Yep Kendal - go to the top of the Class ! Benson was in Soap - and then had a spin-off show called Benson too.

I know our dogs (as in the big spectrum of "Cockapoo") are not the kind of dogs to be associated with them - but I do love the names "Ice"; "Schniff"; "Blaze" and "Axle"...........and....."Dave" x

Stephen x


----------



## DONNA (Jan 7, 2011)

I have two boys names you might like 
Ossie
Dusty
Ive picked my boy name and girl name just waiting to see what pup i get now yipeeee


----------



## wilfiboy (Sep 18, 2010)

Oh Donna ayour keeping them close to your chest so no one nicks them!!! ... good play.... you so want your baby your not bothered what *** x x


----------



## kendal (Jul 16, 2009)

lol i remember we chose Echo at 2 days old(only 2 black and whites in the litter) we didnt tell anyone about her till we got her, and i think we had settle on her name by a week old, so i was watching every new dog the arived at class as i didnt want one to show up called Echo, lol i had a pit of a panic when one called Eco turned up as when i red it i saw Echo lol.


----------



## JulesB (Mar 6, 2011)

I picked Betty's name and when i selected her the breeders started calling her that so I think it helped her settle into her name as it wasn't totally new when i brought her home and she was used to it.

(RAW DATA)
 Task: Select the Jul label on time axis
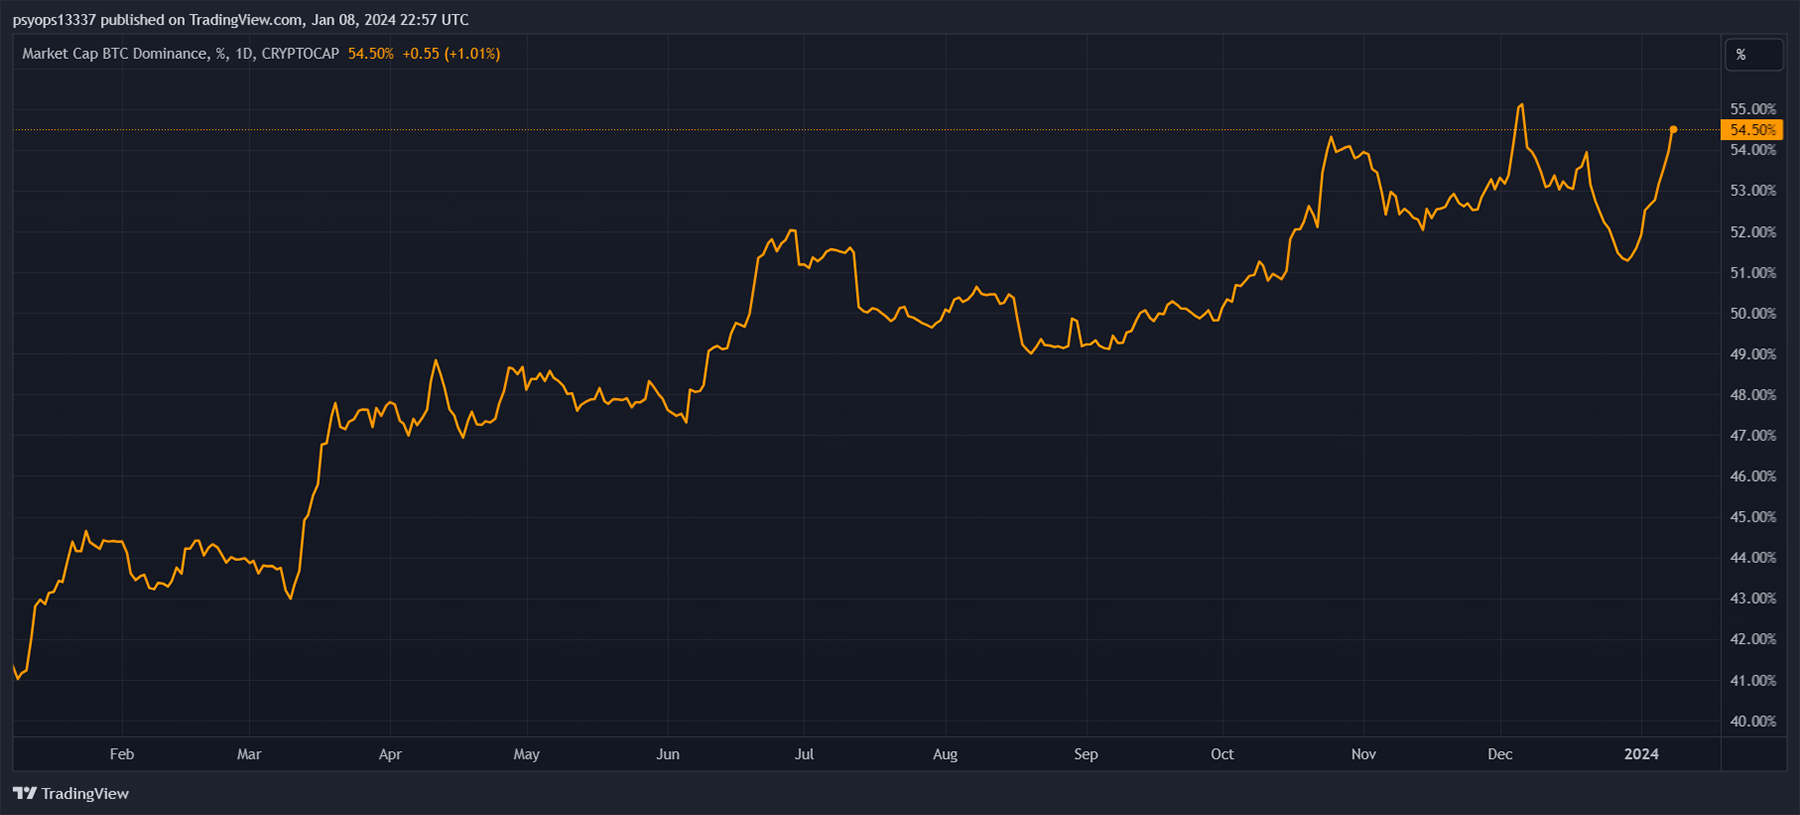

(YOUR OBJECTIVE) In the forum thread about dog names, which two boys' names does DONNA suggest?

(SOLUTION FOR THIS EXERCISE) Ossie and Dusty